Targets and Tactics of Play Fighting: Competitive versus Cooperative Styles of Play in Japanese and Tonkean Macaques
- Author(s): Reinhart, Christine J.
- Pellis, Vivien C.
- Thierry, Bernard
- Gauthier, Claude-Anne
- VanderLaan,, Doug P.
- Vasey, Paul L.
- Pellis, Sergio M.
- et al.
Published Web Locationhttps://doi.org/10.5070/P4232020452
Macaques are the most geographically widespread and behaviorally diverse primate genus, and although macaque species share the same, basic social structure, they display broad inter specificvariation in patterns of adult social behavior. Based on these patterns, macaque species have been arranged along a 4-grade scale for social style. At one end of the scale, there are grade 1 species (e.g., Japanese macaques) that have highly hierarchical and despotic social systems, and at the other end, grade 4 species (e.g., Tonkean macaques) that have more relaxed and egalitarian social systems.
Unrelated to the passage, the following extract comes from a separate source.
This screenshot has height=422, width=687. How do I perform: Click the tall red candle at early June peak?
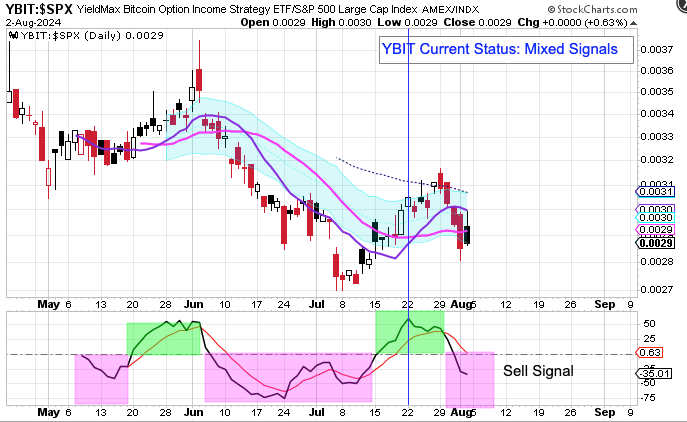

We predicted that a species from the more despotic end of the spectrum should have more competitive play fights and that a species from the egalitarian end, more cooperative ones. A detailed analysis of videotaped sequences of juvenile play fighting in Tonkean and Japanese macaques was used to characterize the targets and tactics of attack and defense. Even though the two species have a similar behavioral repertoire, there are significant differences in how that repertoire is used and these differences are consistent with one species having more competitive interactions than the other. Contrasting multi-animal play fights versus pairs showed that the more cooperative style of the Tonkean macaques is further exaggerated. The results suggest that differences in styles of attack anddefense in play fighting may be influenced by differences in the species’ social systems.